Everything below from the line with "At what coordinates" through the line with "Open the Ask Gemini link" must be retyped exactly, except the pictures.

[Given data]
···
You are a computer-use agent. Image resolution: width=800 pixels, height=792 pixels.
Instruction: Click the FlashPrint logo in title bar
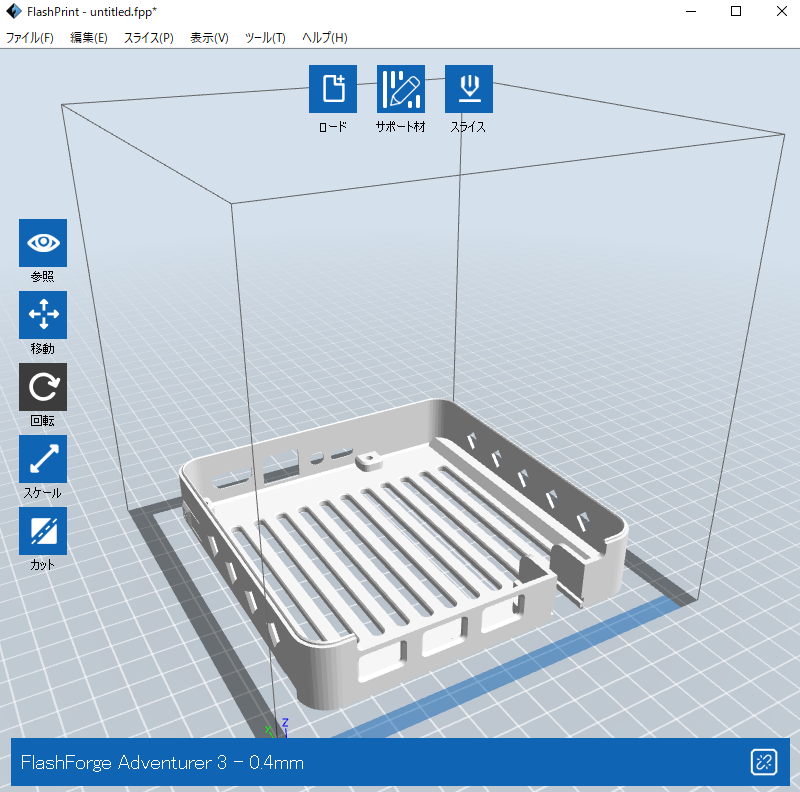pyautogui.click(x=14, y=11)
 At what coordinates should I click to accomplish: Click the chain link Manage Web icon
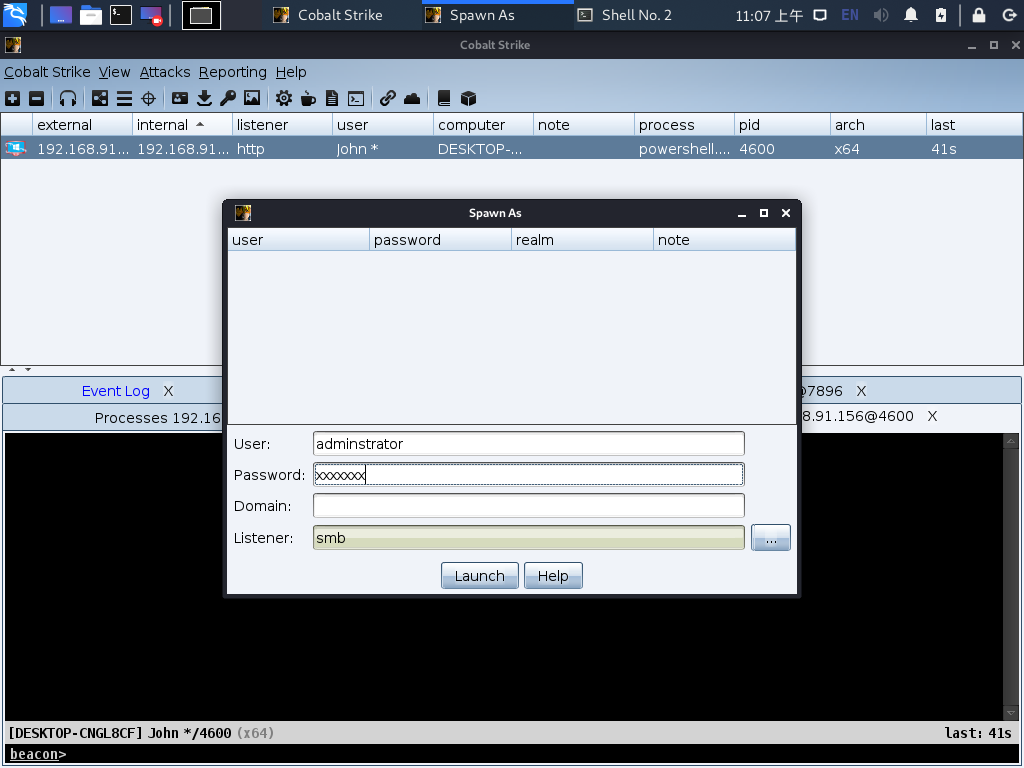click(388, 98)
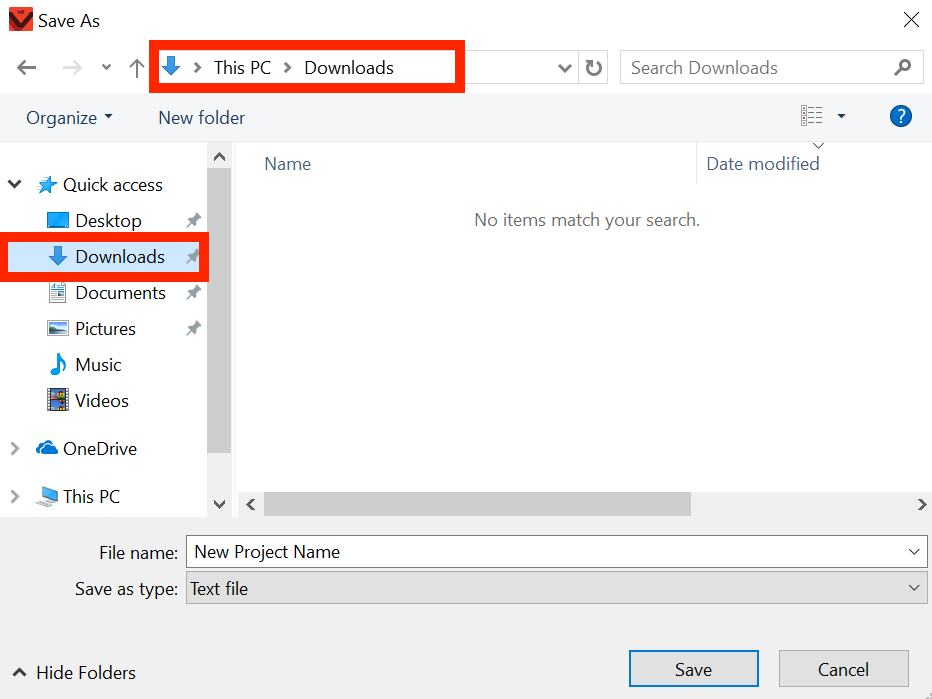Screen dimensions: 932x699
Task: Open Help via the question mark icon
Action: 900,116
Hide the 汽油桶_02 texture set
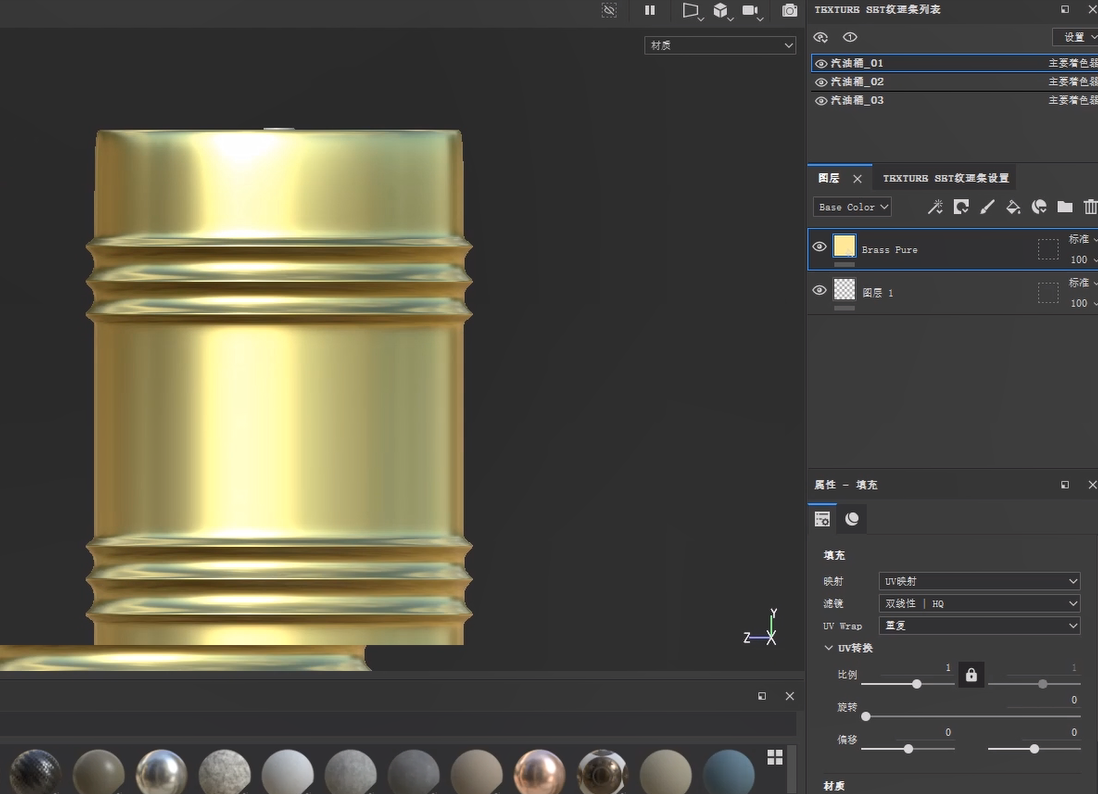1098x794 pixels. tap(821, 82)
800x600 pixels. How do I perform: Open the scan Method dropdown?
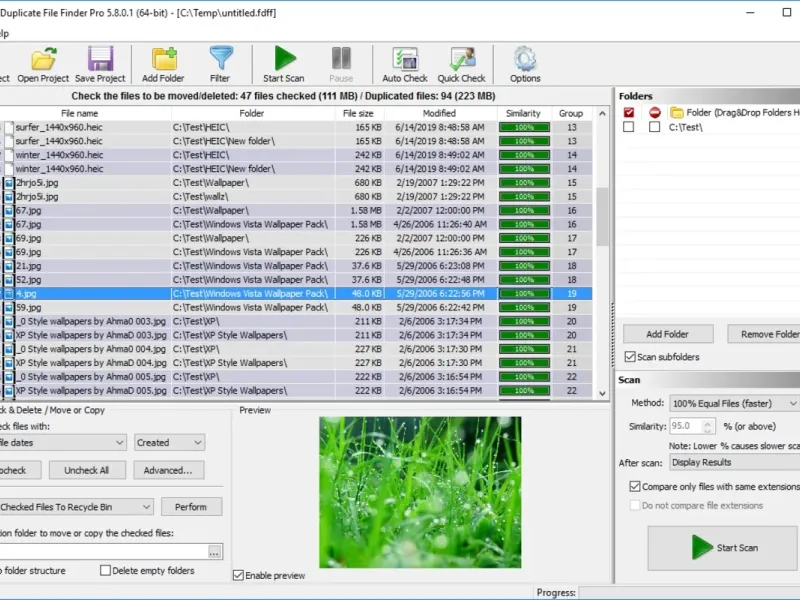[733, 403]
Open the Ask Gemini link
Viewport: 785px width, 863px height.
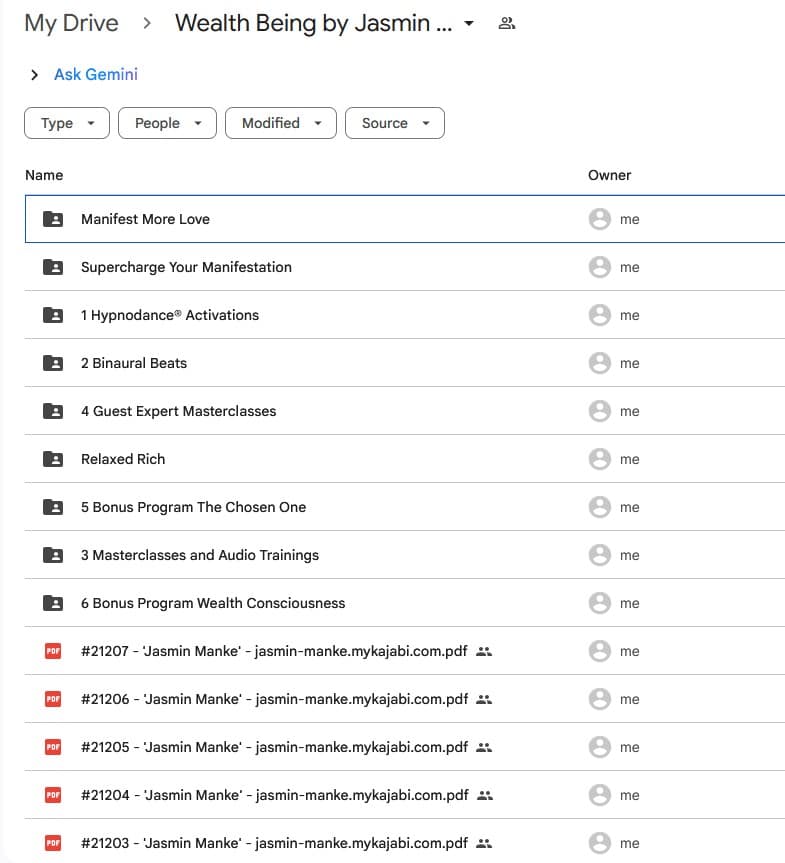96,75
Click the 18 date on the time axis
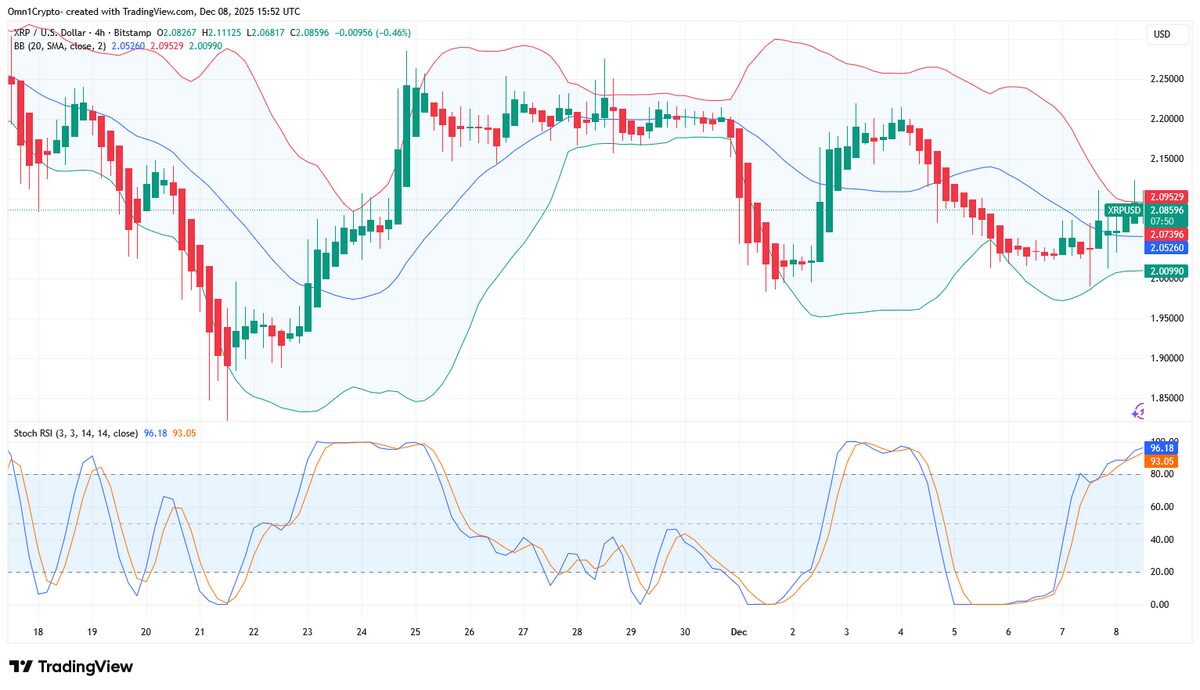 (38, 632)
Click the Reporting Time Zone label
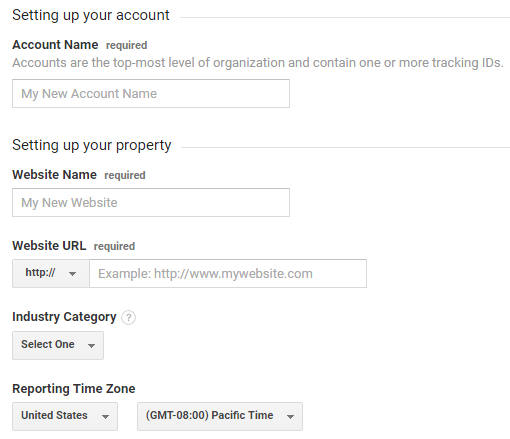Viewport: 510px width, 439px height. click(x=74, y=389)
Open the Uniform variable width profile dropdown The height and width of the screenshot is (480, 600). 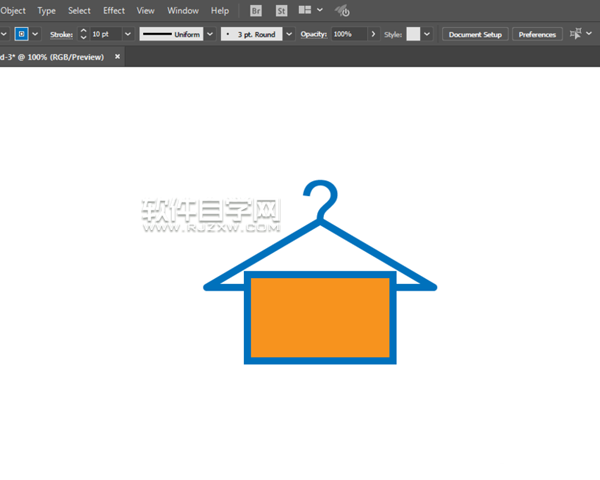point(209,34)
···
[Task solution]
 At what coordinates should I click to accomplish: Click the chain link Manage Web icon
click(388, 98)
Screen dimensions: 932x699
Task: Open Help via the question mark icon
Action: 900,116
Hide the 汽油桶_02 texture set
1098x794 pixels. tap(821, 82)
800x600 pixels. How do I perform: Open the scan Method dropdown?
[733, 403]
Open the Ask Gemini link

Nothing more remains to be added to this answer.